Predicar con el ejemplo

DOMINGO GARCÍA-POZUELO

Cada día tengo más dificultad para comprender la actitud de una parte de la sociedad española, un sector ciertamente no mayoritario, pero cuya inclusión en el espectro de las zonas de influencia social y de conformación de opinión no es despreciable. No puedo valorar con total conocimiento y objetividad cómo se comporta actualmente Europa en su conjunto, y por proximidad, Francia, como país más representativo de lo que podemos entender como democracia consolidada. Pero sí que puedo decir que fue un espejo en el que nos miramos una generación de españoles, que ahítos de las oportunidades que podíamos deducir de testimonios de amigos o familiares que viajaban a ese país durante la dictadura, nos hacían imaginar ingenuamente y a causa de la inexperiencia, que una vez conseguida la democracia en España, todo sería un camino en el que nuestro desarrollo ético y legal sería equilibrado y decente. Pero cada vez, insisto, me resulta más difícil comprender, según los casos, lo que noticias cuasi diarias nos cuentan del comportamiento de bastantes de nuestros compatriotas, políticos o no, a los que me siento incapaz de calificarlos como honorables.

Por ejemplo, la reciente boda de un líder militante comunista, riojano sólo de nacimiento, que monta un sarao propio de cualquier enlace de folclórica y torero, disfrazándose de tal modo que pudo hacer pequeño el ridículo de Aznar en el Escorial, con la boda de su hija y Agag. Aquel casorio dio, con razón, para muchos ríos de tinta, tanto por la pérdida de orden y recato, como por la falta de sosiego y moderación con la que se debía haber organizado, incluido su exhibicionismo exagerado. Pero éste, el de marras al que me refiero, fue un festejo tan fuera del tiesto como aquel, con simulación de casamiento -un paripé-, según la crónica de éste periódico, oficiado de manera simulada por un actor amigo; banquete como si de las bodas de Caná se tratara, en la que no creo fuera necesario hacer milagro alguno con el vino, pues sólo faltaría que en esta tierra hasta en eso se nos manipulara.

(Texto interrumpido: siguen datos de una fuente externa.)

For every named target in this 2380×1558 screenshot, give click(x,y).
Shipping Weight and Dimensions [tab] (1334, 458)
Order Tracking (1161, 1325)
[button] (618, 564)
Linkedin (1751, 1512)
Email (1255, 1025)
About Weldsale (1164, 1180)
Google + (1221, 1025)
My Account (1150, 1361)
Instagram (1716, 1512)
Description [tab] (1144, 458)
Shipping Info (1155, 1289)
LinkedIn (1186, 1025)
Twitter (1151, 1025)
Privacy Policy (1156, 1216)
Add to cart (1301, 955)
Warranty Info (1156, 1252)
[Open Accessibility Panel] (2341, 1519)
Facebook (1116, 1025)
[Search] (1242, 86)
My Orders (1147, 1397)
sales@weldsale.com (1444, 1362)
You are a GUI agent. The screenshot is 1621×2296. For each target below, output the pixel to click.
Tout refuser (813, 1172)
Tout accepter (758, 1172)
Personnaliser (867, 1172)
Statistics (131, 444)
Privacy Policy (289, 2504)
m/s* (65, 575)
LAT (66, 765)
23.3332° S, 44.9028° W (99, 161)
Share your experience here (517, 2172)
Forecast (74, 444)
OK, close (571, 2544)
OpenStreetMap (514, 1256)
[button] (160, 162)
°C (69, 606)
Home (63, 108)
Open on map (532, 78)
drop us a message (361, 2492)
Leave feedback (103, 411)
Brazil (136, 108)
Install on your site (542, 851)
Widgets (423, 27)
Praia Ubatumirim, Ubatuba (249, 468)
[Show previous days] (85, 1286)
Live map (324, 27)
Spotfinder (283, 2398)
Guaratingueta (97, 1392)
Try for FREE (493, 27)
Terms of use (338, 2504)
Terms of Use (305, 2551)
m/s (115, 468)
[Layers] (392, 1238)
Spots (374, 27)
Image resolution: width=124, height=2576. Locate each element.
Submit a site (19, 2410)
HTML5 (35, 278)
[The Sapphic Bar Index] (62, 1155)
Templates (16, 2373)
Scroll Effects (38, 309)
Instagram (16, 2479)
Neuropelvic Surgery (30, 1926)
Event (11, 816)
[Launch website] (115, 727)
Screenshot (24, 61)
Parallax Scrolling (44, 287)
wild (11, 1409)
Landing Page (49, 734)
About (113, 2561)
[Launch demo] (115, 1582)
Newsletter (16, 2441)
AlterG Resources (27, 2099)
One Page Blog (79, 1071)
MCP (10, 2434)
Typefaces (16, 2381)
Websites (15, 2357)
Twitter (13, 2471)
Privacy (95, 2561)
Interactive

Y es que lo de predicar con el ejemplo deben tomárselo por el lado equivocado muchos de los que se autotitulan progresistas, ya que tratar de imitar las formas, el boato, el ingente gasto y la farfolla de los ricos les está permitido porque tienen carné de izquierdas, y lo de ejemplificar a los ciudadanos con muestras de moderación, rectitud moral y ética, es innecesario, porque sólo por el hecho mismo de afirmar su compromiso verbal con los más desfavorecidos, se lo perdonaremos, y pelillos a la mar.

En otro juego más grave se puede incluir la asquerosa tergiversación que se propició con la manifestación por el acto terrorista de Las Ramblas en Barcelona. El oportunismo, la manipulación, la falta de duelo y la inmoralidad, entre otros epítetos con los que podría calificar a esa mugre que componen la CUP y sus alrededores, incluidos los del tres por ciento y alguna que otra excrecencia insertada en nuestra democracia, fue para vomitar.

Y en fin, en todo este desorden tampoco hay que excluir el de esa madre andaluza, cuyo desacato y huida de la justicia ha sido utilizado a modo de serpiente de verano. Y que al margen del drama del matrimonio peleando por la custodia de los hijos, lo que vimos fue un acto de insumisión legal, al cual se inducía desde el entorno asesor de la interfecta para que se apoyara su desacato y se la jaleara como si de una rediviva Agustina de Aragón se tratara. Me sorprende que la beligerancia y presteza de tanta asociación judicial para terciar sobre cualquier hecho, aunque sólo sea por politiqueo, no se pronunciara sobre lo pernicioso que resulta presentar esa rebeldía como una heroicidad y no como lo que es: un acto ilegal de secuestro de unos niños y exponer la diferencia entre los sentimientos paterno filiales, legítimos, y el cumplimento de una orden judicial.